César e Di Maria, nos tempos de Maradona no comando da seleção.

3) Como você vê a diferença do futebol argentino com o passar dos anos, há somente uma mudança, em geral as coisas melhoraram ou pioraram? E o que acha da seleção hoje com toda essa confusão que houve na AFA?
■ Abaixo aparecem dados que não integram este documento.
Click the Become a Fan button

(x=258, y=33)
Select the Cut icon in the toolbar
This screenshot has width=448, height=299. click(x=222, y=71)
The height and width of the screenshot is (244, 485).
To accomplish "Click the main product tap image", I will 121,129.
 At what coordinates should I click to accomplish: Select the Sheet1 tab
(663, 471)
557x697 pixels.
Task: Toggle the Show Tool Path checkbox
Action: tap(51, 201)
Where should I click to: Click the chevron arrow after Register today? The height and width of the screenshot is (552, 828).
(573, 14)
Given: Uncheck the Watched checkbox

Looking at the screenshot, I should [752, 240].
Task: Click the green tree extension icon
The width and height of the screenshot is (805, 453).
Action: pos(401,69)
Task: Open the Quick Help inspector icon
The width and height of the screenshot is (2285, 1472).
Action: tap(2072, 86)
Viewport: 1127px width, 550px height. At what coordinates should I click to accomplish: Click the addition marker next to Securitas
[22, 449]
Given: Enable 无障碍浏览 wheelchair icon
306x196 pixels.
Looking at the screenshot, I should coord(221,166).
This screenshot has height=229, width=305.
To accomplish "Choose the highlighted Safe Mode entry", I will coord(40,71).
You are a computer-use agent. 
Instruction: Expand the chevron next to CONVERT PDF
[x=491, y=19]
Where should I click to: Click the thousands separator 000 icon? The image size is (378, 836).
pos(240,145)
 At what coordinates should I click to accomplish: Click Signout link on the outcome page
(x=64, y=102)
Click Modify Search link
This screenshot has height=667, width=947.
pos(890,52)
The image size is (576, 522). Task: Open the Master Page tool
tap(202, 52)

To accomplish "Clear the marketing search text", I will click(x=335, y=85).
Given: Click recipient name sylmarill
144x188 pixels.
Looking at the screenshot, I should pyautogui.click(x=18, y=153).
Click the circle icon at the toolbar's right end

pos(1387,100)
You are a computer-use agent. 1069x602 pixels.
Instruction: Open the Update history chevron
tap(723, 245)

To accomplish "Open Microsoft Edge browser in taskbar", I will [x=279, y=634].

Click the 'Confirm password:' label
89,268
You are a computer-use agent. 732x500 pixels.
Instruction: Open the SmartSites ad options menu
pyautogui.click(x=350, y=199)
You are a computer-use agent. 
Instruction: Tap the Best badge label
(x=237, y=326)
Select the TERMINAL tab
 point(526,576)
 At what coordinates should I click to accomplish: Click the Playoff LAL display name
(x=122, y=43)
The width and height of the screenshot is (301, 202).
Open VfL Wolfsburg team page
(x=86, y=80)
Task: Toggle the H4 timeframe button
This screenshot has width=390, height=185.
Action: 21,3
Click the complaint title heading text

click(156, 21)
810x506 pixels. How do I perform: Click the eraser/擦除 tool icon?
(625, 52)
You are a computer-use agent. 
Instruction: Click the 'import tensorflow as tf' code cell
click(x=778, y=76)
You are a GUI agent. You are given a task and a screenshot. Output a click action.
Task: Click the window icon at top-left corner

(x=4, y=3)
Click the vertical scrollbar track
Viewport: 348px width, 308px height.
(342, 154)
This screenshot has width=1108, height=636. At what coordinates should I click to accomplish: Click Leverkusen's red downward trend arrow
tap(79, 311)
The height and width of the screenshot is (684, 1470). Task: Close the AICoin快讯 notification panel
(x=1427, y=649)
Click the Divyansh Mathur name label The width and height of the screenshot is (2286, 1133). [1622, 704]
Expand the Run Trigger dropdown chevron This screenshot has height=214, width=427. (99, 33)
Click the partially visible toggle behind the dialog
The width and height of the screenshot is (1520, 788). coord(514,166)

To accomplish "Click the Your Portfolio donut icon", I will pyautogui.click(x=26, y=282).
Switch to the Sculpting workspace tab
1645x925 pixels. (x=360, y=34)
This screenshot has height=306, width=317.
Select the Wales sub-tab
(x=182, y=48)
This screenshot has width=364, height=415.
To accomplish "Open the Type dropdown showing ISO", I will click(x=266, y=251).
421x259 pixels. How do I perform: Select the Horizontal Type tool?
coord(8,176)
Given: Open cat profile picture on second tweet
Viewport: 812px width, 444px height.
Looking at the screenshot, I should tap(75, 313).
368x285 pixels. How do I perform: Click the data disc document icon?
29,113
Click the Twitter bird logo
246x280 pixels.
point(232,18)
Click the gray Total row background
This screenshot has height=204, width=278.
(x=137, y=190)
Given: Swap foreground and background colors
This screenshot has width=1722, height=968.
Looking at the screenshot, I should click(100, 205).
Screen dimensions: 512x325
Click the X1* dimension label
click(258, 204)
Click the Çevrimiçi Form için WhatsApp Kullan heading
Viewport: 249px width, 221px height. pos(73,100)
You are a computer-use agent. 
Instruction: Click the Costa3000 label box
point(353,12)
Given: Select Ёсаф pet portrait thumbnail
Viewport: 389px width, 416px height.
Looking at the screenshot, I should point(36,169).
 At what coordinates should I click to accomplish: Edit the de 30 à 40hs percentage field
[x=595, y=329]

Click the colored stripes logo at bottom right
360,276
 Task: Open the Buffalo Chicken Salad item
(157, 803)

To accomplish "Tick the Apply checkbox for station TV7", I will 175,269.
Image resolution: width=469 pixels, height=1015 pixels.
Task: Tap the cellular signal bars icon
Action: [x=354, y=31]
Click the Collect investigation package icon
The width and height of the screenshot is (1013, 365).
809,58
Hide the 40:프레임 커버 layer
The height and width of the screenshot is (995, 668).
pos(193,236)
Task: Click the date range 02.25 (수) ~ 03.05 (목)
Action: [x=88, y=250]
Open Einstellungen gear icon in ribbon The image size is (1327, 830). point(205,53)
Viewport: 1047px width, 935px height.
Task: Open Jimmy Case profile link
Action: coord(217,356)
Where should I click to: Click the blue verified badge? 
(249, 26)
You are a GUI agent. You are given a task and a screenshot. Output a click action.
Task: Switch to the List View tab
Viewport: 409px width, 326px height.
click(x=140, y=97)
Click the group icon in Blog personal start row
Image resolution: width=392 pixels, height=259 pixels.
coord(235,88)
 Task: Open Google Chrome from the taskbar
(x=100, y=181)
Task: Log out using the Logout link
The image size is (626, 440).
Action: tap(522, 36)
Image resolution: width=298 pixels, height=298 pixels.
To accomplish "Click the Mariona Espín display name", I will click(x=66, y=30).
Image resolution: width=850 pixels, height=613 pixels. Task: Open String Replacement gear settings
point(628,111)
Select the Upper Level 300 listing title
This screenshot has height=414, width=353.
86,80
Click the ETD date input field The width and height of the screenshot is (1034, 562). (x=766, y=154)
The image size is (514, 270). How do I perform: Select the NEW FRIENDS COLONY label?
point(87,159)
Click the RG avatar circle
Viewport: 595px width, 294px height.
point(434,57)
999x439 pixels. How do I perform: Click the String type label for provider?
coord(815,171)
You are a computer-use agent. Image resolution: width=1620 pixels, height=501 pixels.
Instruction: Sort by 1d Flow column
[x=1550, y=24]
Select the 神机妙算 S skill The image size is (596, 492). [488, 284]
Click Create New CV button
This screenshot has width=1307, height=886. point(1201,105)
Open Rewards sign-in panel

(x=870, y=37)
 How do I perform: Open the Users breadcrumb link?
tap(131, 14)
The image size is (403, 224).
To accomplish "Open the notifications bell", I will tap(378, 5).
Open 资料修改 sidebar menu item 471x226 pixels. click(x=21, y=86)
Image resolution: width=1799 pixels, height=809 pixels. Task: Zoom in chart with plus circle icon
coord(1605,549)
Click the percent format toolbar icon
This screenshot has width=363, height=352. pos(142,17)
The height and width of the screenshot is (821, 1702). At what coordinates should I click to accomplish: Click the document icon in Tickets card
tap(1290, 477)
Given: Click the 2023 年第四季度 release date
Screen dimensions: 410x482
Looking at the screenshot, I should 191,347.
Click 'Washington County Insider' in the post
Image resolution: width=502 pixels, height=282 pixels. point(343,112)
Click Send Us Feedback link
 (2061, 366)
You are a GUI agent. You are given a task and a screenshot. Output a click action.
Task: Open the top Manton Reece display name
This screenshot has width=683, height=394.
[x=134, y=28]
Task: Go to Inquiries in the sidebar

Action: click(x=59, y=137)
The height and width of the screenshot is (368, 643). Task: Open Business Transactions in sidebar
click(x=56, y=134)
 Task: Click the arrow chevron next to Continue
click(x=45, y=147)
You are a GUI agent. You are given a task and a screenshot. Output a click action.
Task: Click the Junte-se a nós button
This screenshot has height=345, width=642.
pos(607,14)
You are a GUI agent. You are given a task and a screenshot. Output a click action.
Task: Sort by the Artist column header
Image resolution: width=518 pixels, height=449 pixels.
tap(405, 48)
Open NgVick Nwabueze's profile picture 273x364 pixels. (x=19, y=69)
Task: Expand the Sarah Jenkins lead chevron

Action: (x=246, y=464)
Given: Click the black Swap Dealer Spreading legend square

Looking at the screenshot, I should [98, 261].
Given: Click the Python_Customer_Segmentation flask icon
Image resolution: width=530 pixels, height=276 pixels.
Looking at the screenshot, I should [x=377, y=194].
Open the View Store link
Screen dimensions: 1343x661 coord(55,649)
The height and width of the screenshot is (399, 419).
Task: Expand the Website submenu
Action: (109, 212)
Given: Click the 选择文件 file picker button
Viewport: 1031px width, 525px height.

O futebol argentino mudou muito e para pior, eu acho. Mesmo no Independiente, houve administrações que destruíram a economia do clube. Não é possível que um clube que tinha tantos títulos locais e internacionais nos últimos 20-25 anos ganhou somente um ou dois deles e não é campeão há 14 anos (César se refere obviamente aos títulos nacionais cujo último título do Independiente foi ganho em 2002, pois o Independiente foi campeão da copa sulamericana em 2010). Conheci vários presidentes do clube, conheci o Grondona (que vi na Espanha, você bem sabe por causa do meu livro – eu tive a chance de ler o livro do César), mas o conhecia antes, conheci Pedro Isso (o MELHOR DE TODOS), conheci Bottaro, mas logo vieram vários delinquentes em sequência, com exceção de Cantero (que enfrentou os barras, eu JAMAIS culpei Cantero pelo rebaixamento) e nele vejo ao menos um homem honesto. O que acontece na AFA é bizarro, causa vergonha, agora nomearam Orlaticochea (bom nome), ex mufa (sempre que um torcedor do Independiente nomeia alguém por mufa, entenda-se: esteve no Racing Clube) e River, para ser treinador nos jogos olímpicos no seu país, e não consegue juntar 12 jogadores (quando entrevistamos César isso realmente havia um grande problema para juntar os jogadores necessários à composição da equipe de futebol masculino da Argentina para as olimpíadas). Ser presidente da AFA obviamente dá poder, imagine só o Grondona (que certamente enriqueceu sendo tantos anos presidente), mas colocou a Argentina em um lugar importante do futebol, ser vice da FIFA não é pouca coisa... Agora todos estão brigando para ocupar seu posto, e me dão nojo, são más pessoas. Isto faz muito mal ao futebol argentino. Muitos riem do Maradona, pois a droga causou muitos malefícios a ele, fala com certa dificuldade, mas diz verdades enormes, ele foi quem teve coragem de enfrentar os poderosos, todos corruptos. O tempo dirá o que vai acontecer. Da seleção eu não sei o que dizer, dizem que Bielsa poderia ser o técnico, mas até que não se tenha uma diretoria (na época em que César deu esta entrevista ainda não havia diretoria na AFA, a instituição estava literalmente entregue).